**What is needed:**
Output should begin at the line holding "AVIOT TE-D01t真無線藍牙耳機-超強-50dB降噪能力與60小時高續航力，各種環境輕鬆駕馭 (341, 1410)" and end at the last line of the entries; print those lines verbatim and no others.

[[ Data under study open ]]

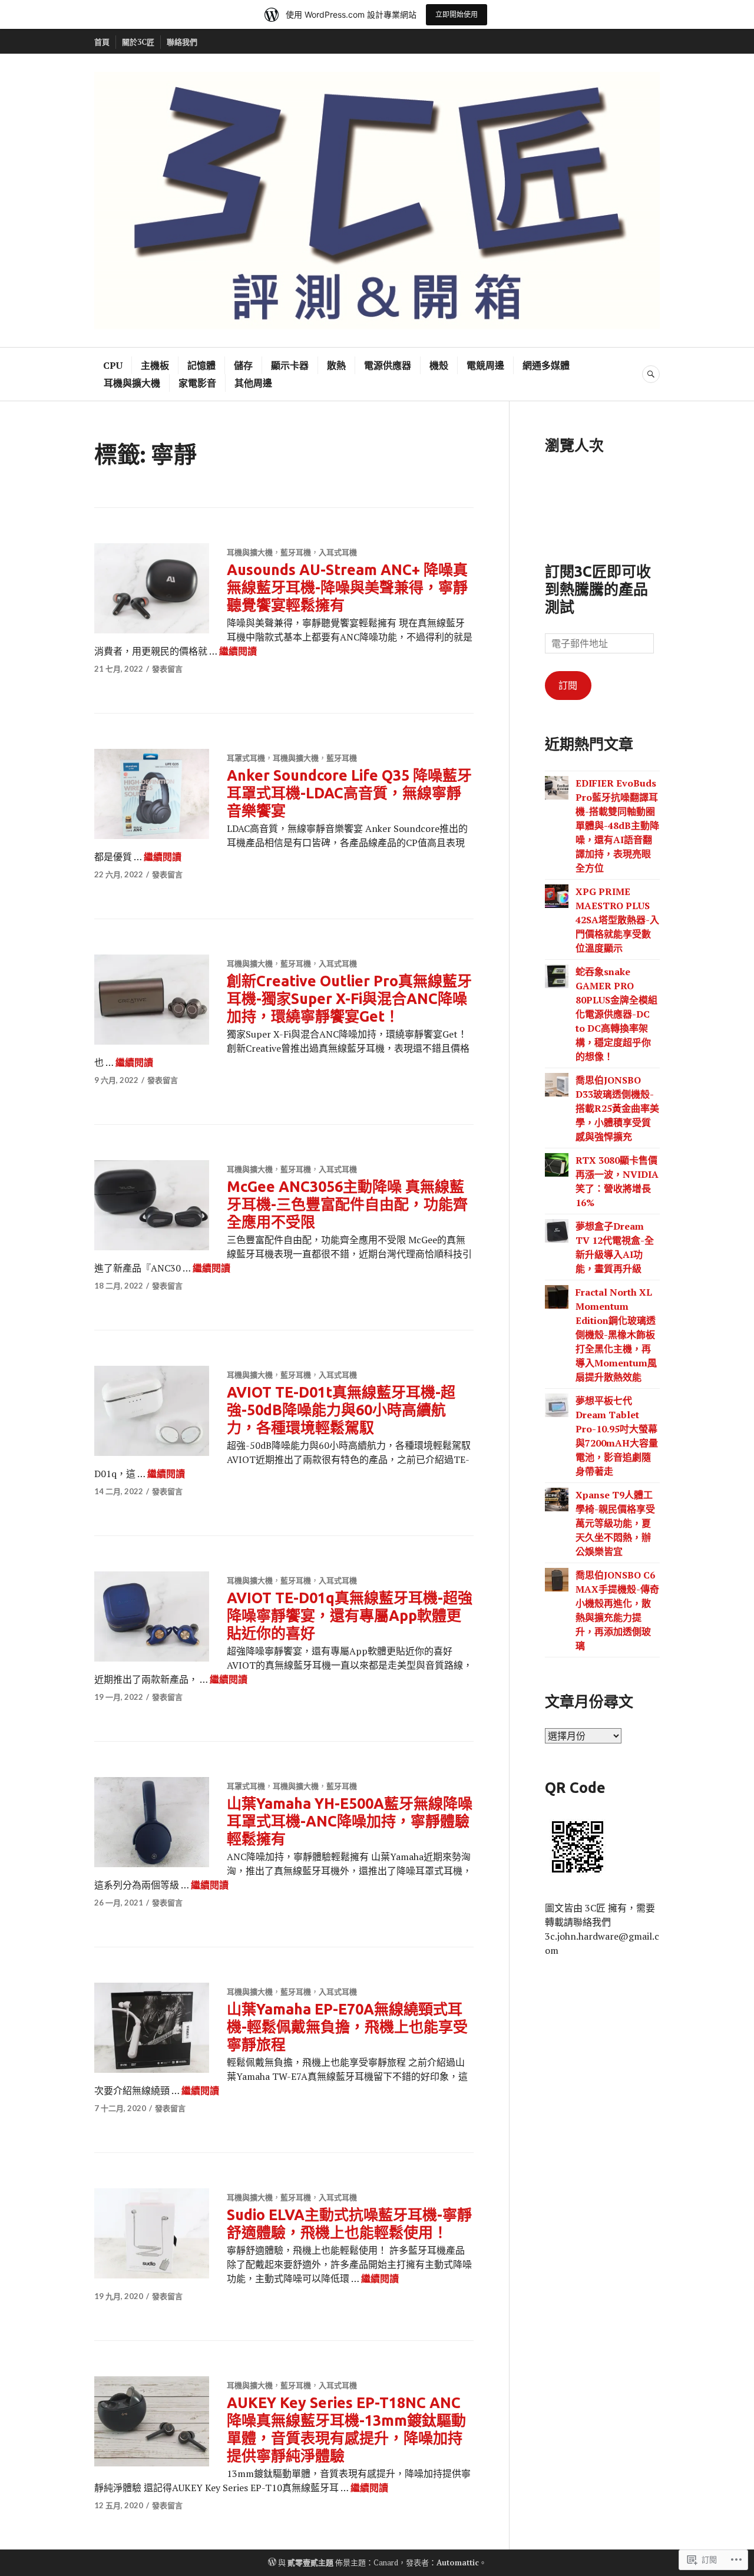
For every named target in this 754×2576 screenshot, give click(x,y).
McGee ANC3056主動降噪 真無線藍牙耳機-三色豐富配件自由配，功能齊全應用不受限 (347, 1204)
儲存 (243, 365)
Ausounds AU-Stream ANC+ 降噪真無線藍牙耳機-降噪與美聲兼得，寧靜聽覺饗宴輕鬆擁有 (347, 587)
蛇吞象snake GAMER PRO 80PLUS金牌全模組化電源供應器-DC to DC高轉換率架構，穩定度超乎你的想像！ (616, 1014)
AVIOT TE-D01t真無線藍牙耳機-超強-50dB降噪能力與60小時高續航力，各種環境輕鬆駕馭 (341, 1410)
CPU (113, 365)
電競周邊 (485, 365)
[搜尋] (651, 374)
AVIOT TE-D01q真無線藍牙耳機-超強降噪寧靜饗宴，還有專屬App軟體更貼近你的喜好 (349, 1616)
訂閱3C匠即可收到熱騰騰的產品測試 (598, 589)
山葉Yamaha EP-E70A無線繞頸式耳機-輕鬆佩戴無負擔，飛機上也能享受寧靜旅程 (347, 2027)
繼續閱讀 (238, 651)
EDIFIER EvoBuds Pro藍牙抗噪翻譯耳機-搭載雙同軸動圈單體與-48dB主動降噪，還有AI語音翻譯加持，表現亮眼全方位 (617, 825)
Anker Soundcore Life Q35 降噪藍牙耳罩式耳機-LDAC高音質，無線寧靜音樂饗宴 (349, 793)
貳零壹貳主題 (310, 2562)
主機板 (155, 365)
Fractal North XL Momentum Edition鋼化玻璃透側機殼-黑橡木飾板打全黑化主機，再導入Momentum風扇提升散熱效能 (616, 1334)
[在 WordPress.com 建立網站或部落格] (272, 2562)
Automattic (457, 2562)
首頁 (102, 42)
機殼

[[ Data under study closed ]]

**Result of the task:**
AVIOT TE-D01t真無線藍牙耳機-超強-50dB降噪能力與60小時高續航力，各種環境輕鬆駕馭 (341, 1410)
CPU (113, 365)
電競周邊 (485, 365)
[搜尋] (651, 374)
AVIOT TE-D01q真無線藍牙耳機-超強降噪寧靜饗宴，還有專屬App軟體更貼近你的喜好 (349, 1616)
訂閱3C匠即可收到熱騰騰的產品測試 (598, 589)
山葉Yamaha EP-E70A無線繞頸式耳機-輕鬆佩戴無負擔，飛機上也能享受寧靜旅程 (347, 2027)
繼續閱讀 (238, 651)
EDIFIER EvoBuds Pro藍牙抗噪翻譯耳機-搭載雙同軸動圈單體與-48dB主動降噪，還有AI語音翻譯加持，表現亮眼全方位 (617, 825)
Anker Soundcore Life Q35 降噪藍牙耳罩式耳機-LDAC高音質，無線寧靜音樂饗宴 (349, 793)
貳零壹貳主題 (310, 2562)
主機板 (155, 365)
Fractal North XL Momentum Edition鋼化玻璃透側機殼-黑橡木飾板打全黑化主機，再導入Momentum風扇提升散熱效能 (616, 1334)
[在 WordPress.com 建立網站或部落格] (272, 2562)
Automattic (457, 2562)
首頁 (102, 42)
機殼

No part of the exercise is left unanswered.